Polens Unternehmen scheinen auf die zweite Welle der Pandemie aber besser vorbereitet zu sein. Nach Prognosen der ING Bank wird das Bruttoinlandsprodukts (BIP) im letzten Jahresviertel 2020 im Vergleich zum Vorjahreszeitraum um 4 bis 5 Prozent schrumpfen. Das wäre nur ungefähr halb so viel wie im 2. Quartal 2020. Damals verzeichnete Polens Statistikamt GUS einen BIP-Einbruch von 8,2 Prozent. Im 3. Quartal 2020 lag der Rückgang bei 1,6 Prozent.
Polen wird 2020 mit einem Preisanstieg von 3,6 Prozent die höchste Inflationsrate innerhalb der Europäischen Union (EU) aufweisen. Die Staatsverschuldung wird nach Schätzung der Europäischen Kommission auf etwa 57 Prozent des BIP steigen und in den beiden Folgejahren auf ähnlichem Niveau stagnieren. Nach Einschätzung von Jakub Borowski, Chefökonom der Credit Agricole in Polen, gibt es für die öffentlichen Finanzen keine nennenswerten Gefahren.
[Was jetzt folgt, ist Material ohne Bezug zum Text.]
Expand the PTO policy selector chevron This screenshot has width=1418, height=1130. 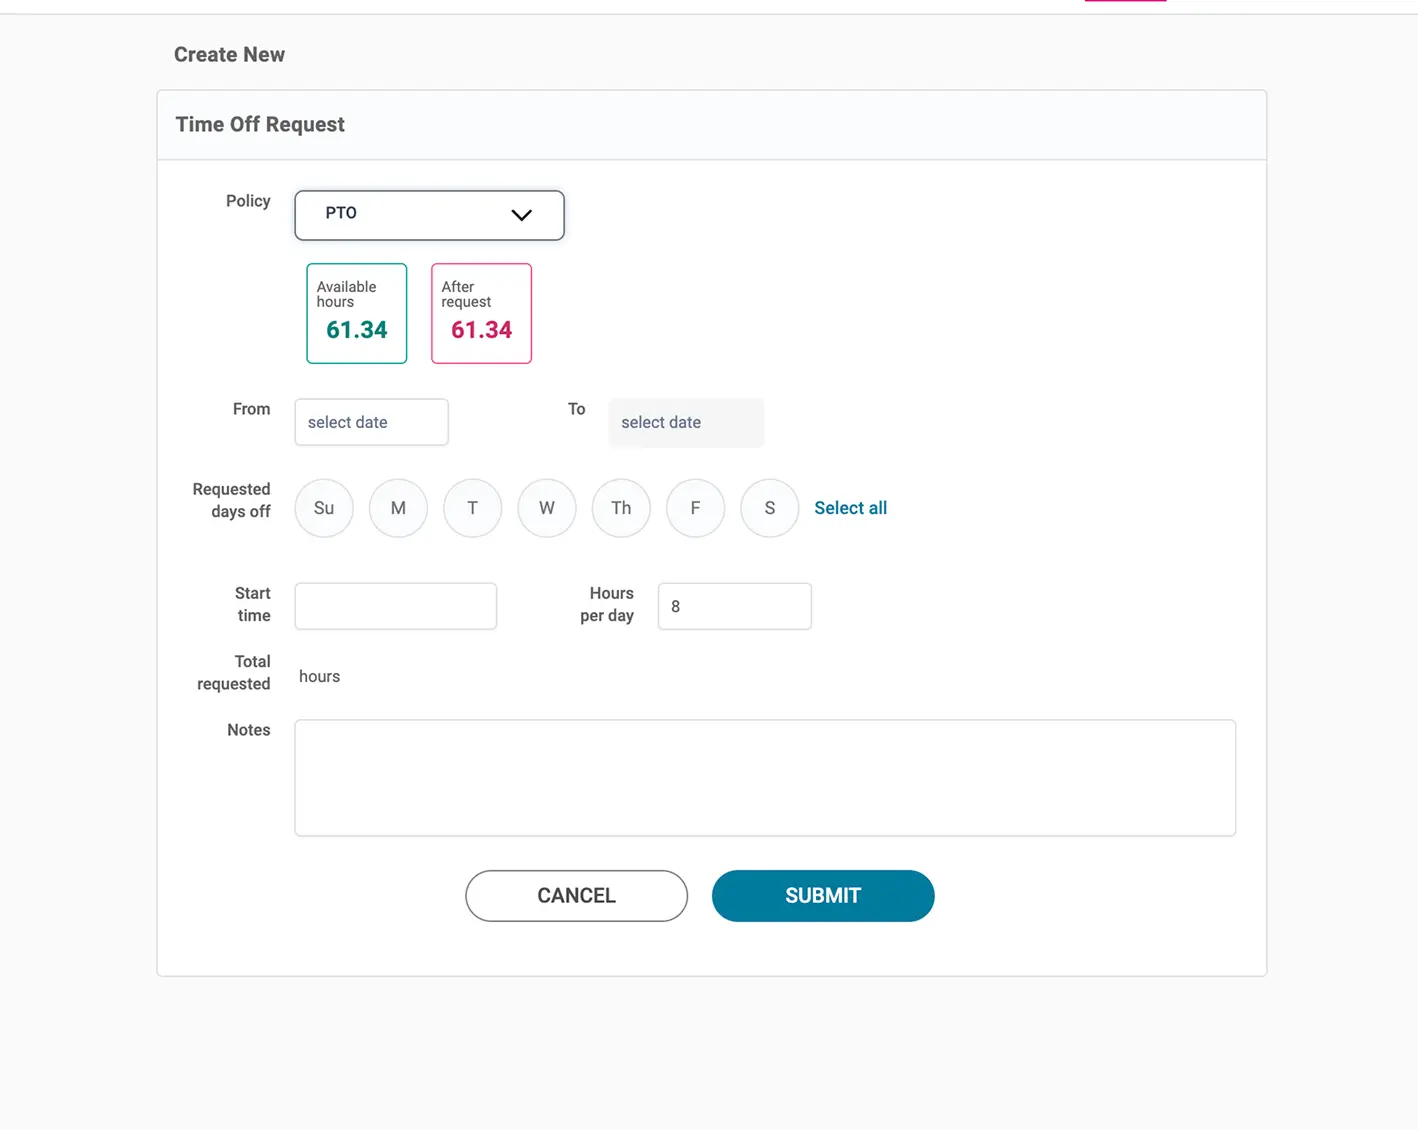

Trotz pessimistischer Erwartungen für das 4. Quartal 2020 könnten die wirtschaftlichen Einbußen infolge der Coronakrise 2020 insgesamt geringer ausfallen als noch im Sommer befürchtet. Die Europäische Kommission geht in ihrer Herbstprognose 2020 davon aus, dass Polens BIP im Gesamtjahr 2020 um 3,6 Prozent sinkt. Im Frühjahr hatte sie noch mit 4,3 Prozent gerechnet. Damit würde Polen 2020 im EU-Vergleich weiterhin zu den Ländern mit den geringsten Rückgängen gehören.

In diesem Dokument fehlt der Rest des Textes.